"""

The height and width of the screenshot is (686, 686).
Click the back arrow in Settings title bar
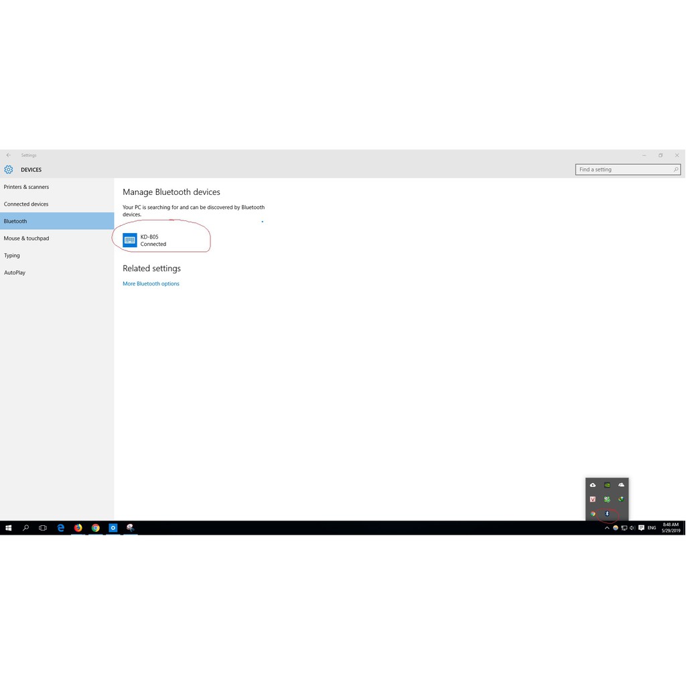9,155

"""
"""

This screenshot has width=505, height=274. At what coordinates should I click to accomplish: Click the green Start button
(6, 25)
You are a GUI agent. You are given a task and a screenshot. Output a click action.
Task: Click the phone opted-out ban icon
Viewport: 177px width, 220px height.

"""
"""

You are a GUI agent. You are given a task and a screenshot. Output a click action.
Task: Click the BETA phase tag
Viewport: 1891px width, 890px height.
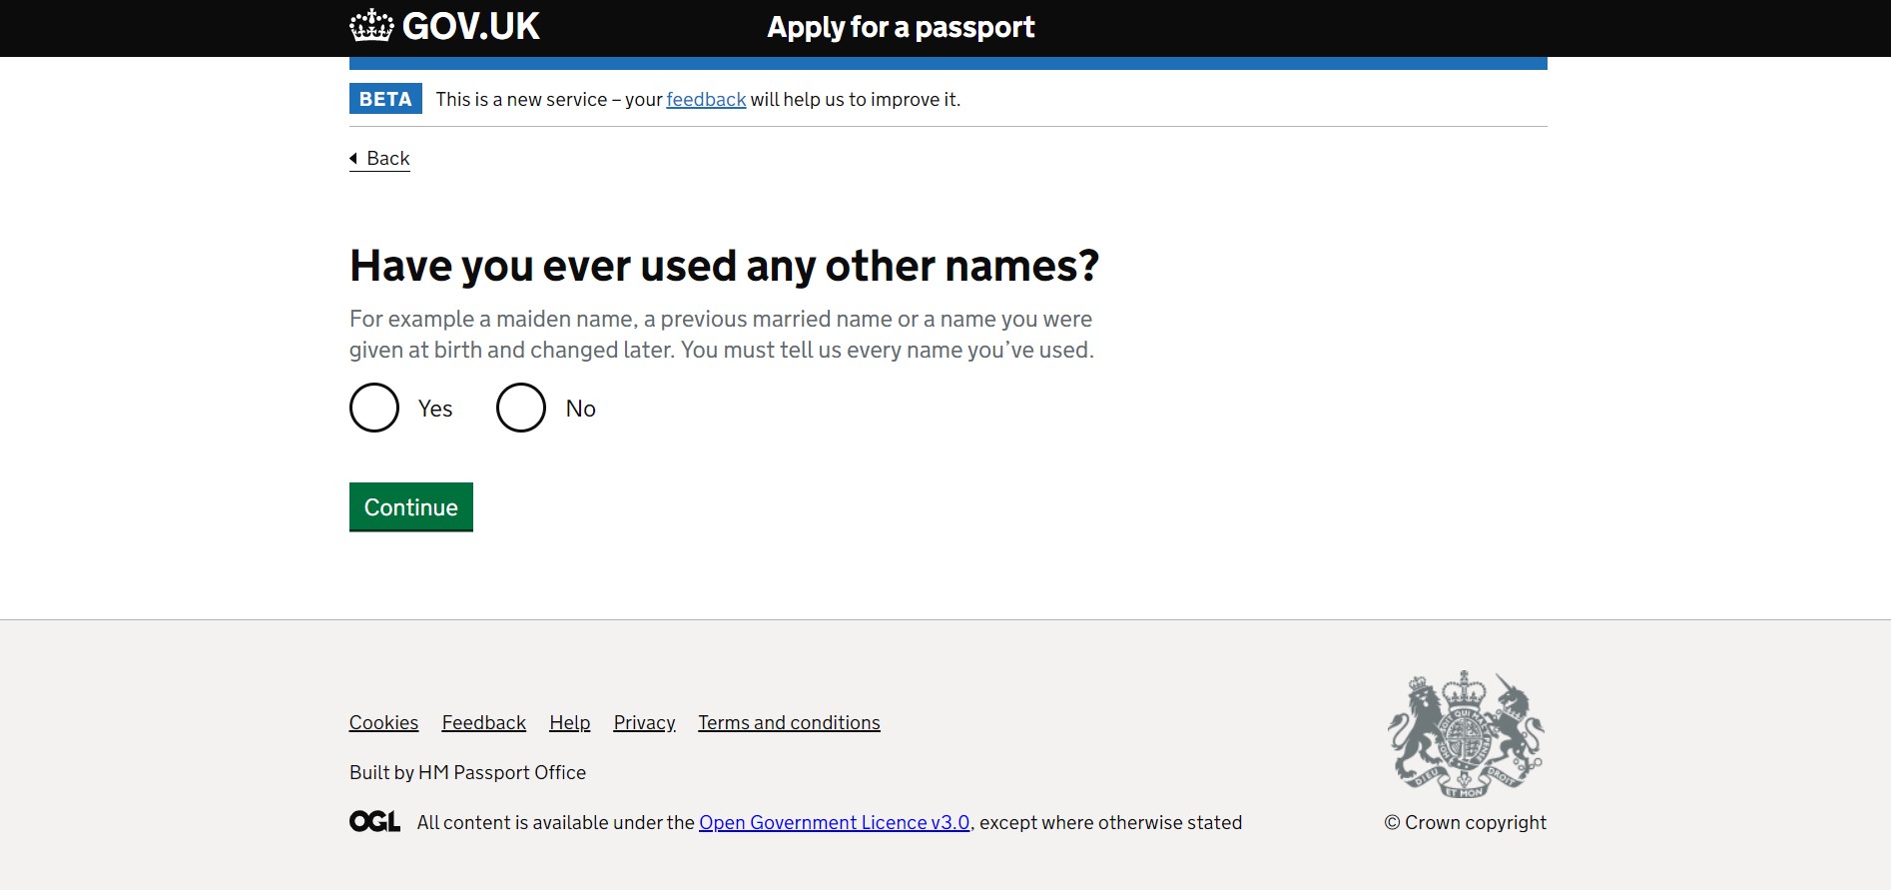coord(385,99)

"""

## [Exercise brief]
Using the entries above, give again exactly the lines from the line holding "This screenshot has" through the line holding "Viewport: 177px width, 220px height.". Include both end lines and nothing else.

## [Result of the task]
This screenshot has width=505, height=274. At what coordinates should I click to accomplish: Click the green Start button
(6, 25)
You are a GUI agent. You are given a task and a screenshot. Output a click action.
Task: Click the phone opted-out ban icon
Viewport: 177px width, 220px height.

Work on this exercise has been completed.